Let's Get Moving!

By: Cindy Jenkins, Extension Assistant Professor

woman walking dog

Each holiday season life seems to get busier and busier, which means less time for exercise and health. Sometimes it can seem like the business of the holiday season extends year-round. So, how do you make time for exercise, even when life is busy? Let’s go over some different tips that may help you fit exercise and health into your life.

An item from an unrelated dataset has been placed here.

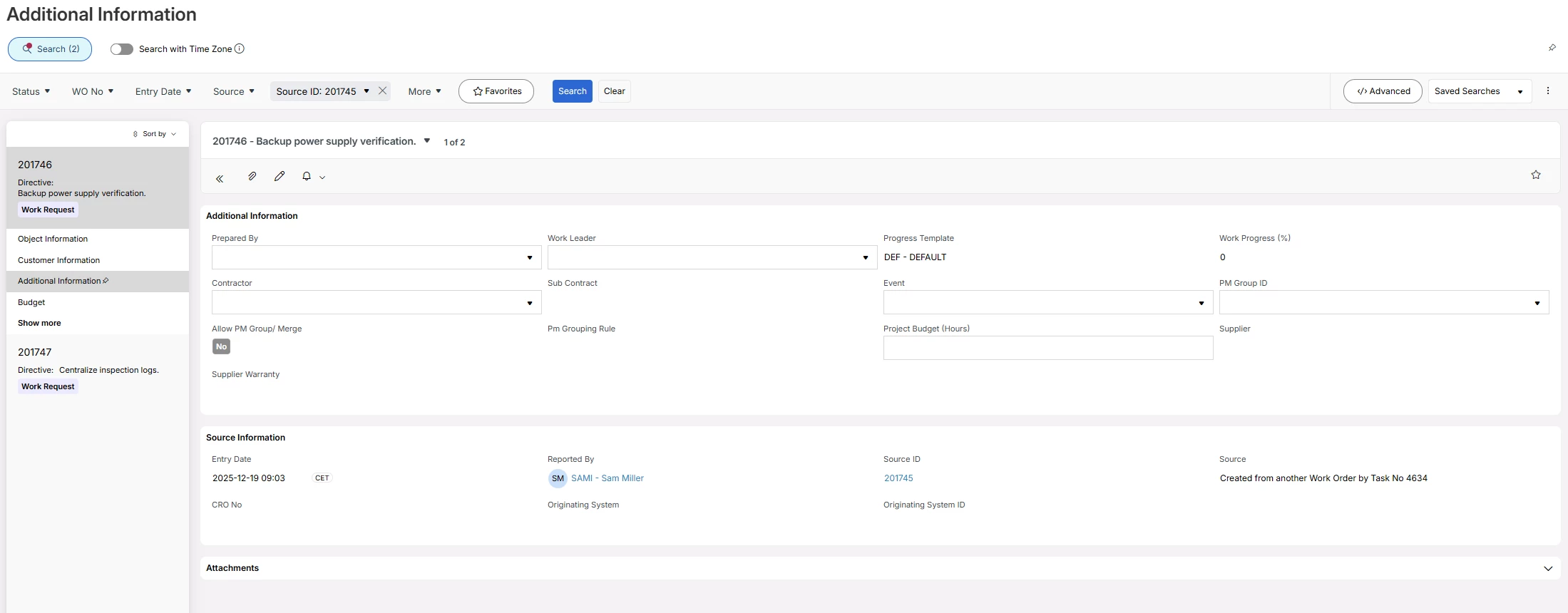Select Budget in the side navigation
The height and width of the screenshot is (613, 1568).
tap(31, 302)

  • Make it a family thing: Grab that baby and bench press them! Or teach children how to do yoga or go to a park where everyone can run around. Make it a point to get the family up and moving instead of turning on electronics (American Heart Association, 2018). For a great list of ways to get the family moving, check out this article from the American Heart Association. 
  • Take turns watching children with your spouse or a friend: It may be difficult to get a few minutes away from children for exercise, especially if exercising with kids is an option that won’t work for you. Exchanging babysitting time with a friend or spouse may work for you to give you an hour or two to get moving. 
  • Find the hotel gym: Travel much? If your answer is yes, this may be a good option for you. You’ll need to remember your exercise clothes, but most hotels have a gym that’s easy to access. Plan out your schedule to make time for exercise along with other events and activities.
  • At home workouts: Not enough time or money to run to the gym? Hit up an at-home workout. These can be done at your leisure. Scheduling and other motivators are important as it’s easy to miss at-home workouts with the reasoning that you’ll always have time to get to it later. You might try an accountability partner or leaving your workout clothes in a place where you will run into them frequently. 
  • Space out workouts: 10–15-minute intervals spread throughout the day are OKAY! MyPlate recommends working out for 150 minutes per week (MyPlate, n.d.). However, they also say that it is okay to spread out your exercise throughout the day because it all adds up (MyPlate, n.d.). For example, you could workout 10 minutes in the morning, 10 in the afternoon, and 10 more in the evening and be at 30 minutes for the day! Also, here is a no brainer list of ways to help yourself be more active throughout the day.
As a motivating reminder, taking time for a workout can help you destress. The American Heart Association even has exercise down for one of the top 10 emergency stress stoppers (American Heart Association, 2021). Working out can also boost your mood, sharpen your focus, and improve your sleep (MyPlate, n.d.). So, let’s get moving!